SHORT PROBLEM: Rename "screenshot" to "capture" in the entries, starting at the line containing "This screenshot has width=531, height=292." and ending at the end of the entries, with everything else unchanged. Leave the pictures out.

:: INPUT ROWS

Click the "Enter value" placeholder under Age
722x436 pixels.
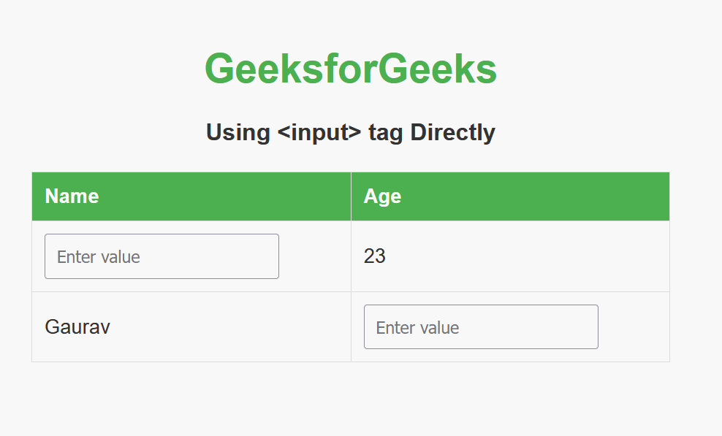click(418, 328)
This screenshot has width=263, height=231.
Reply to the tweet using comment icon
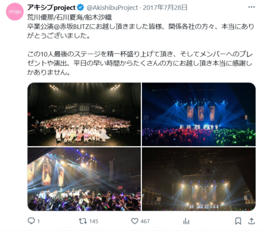31,221
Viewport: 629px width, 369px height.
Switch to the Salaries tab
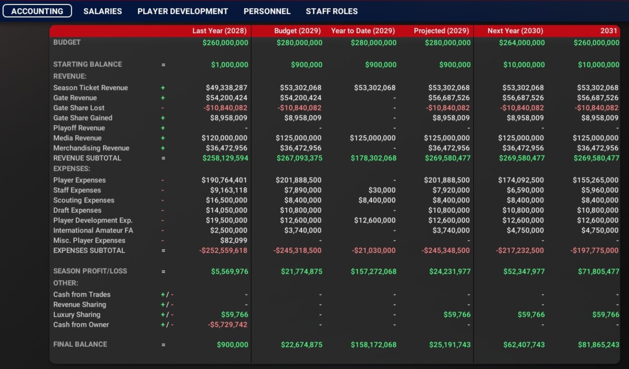(x=102, y=11)
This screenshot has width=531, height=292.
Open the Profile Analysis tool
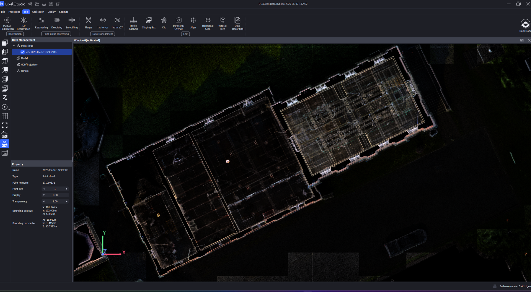point(133,23)
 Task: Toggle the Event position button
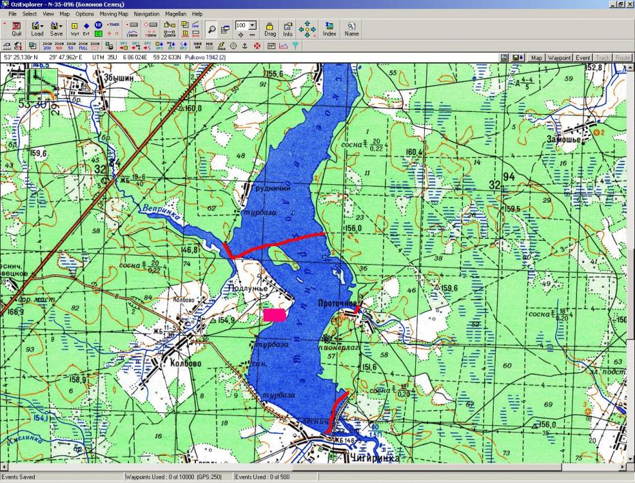pyautogui.click(x=582, y=58)
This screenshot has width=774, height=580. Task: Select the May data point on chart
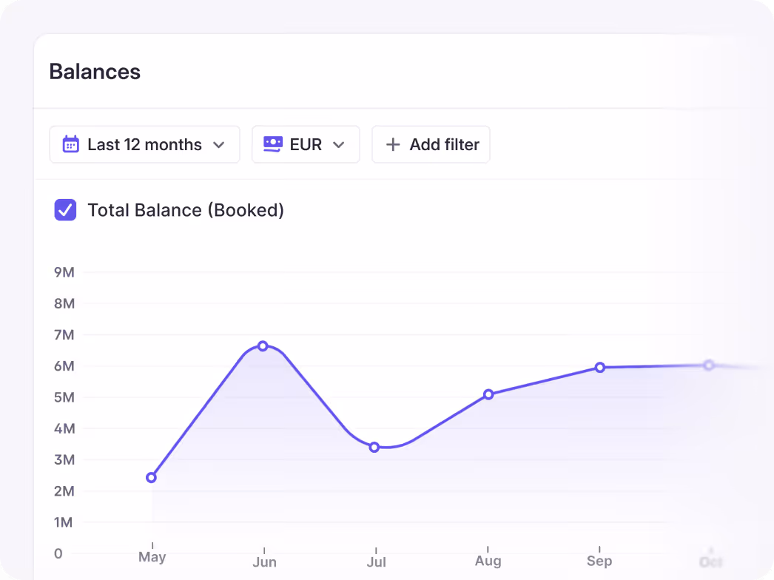click(152, 477)
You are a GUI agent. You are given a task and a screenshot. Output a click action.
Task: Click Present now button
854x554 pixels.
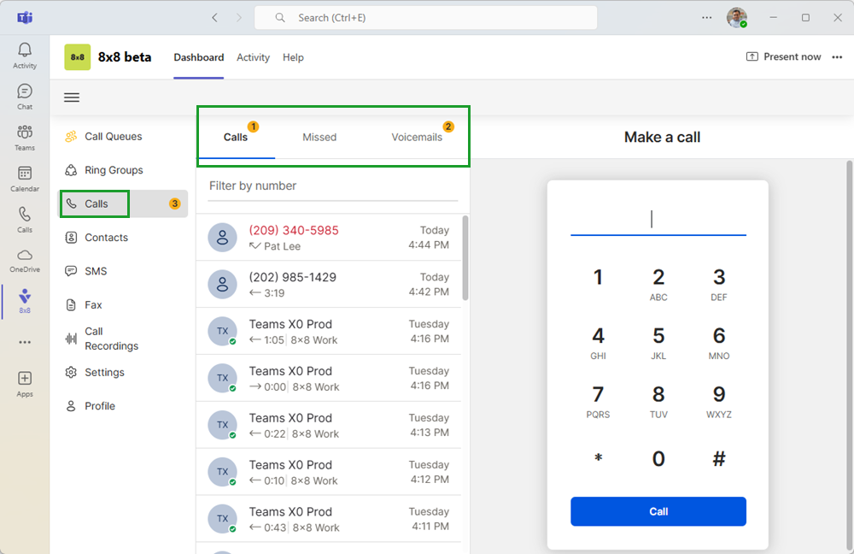(783, 57)
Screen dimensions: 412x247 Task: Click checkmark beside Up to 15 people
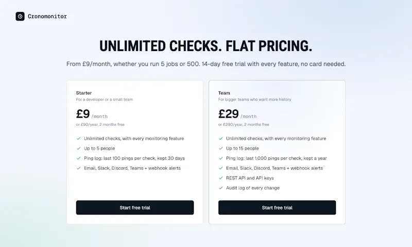(221, 149)
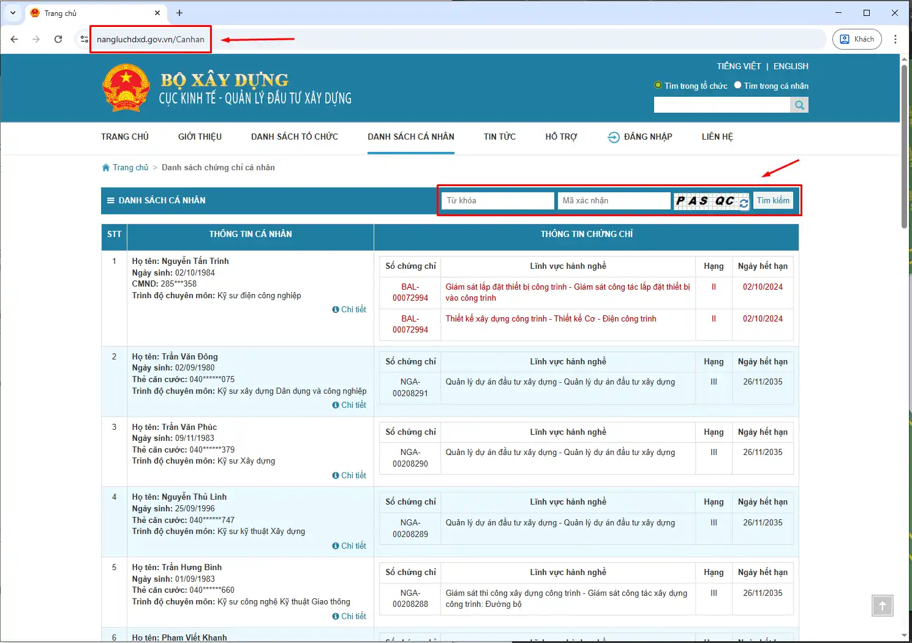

::::

THE COMPLETED TASK:
This capture has width=531, height=292.
Open the Profile Analysis tool
point(133,23)
 Task: Toggle the Event position button
pyautogui.click(x=582, y=58)
This capture has width=774, height=580. Task: Select the May data point on chart
click(152, 477)
You are a GUI agent. You are given a task and a capture. Output a click action.
Task: Click Present now button
854x554 pixels.
(783, 57)
Screen dimensions: 412x247 Task: Click checkmark beside Up to 15 people
(221, 149)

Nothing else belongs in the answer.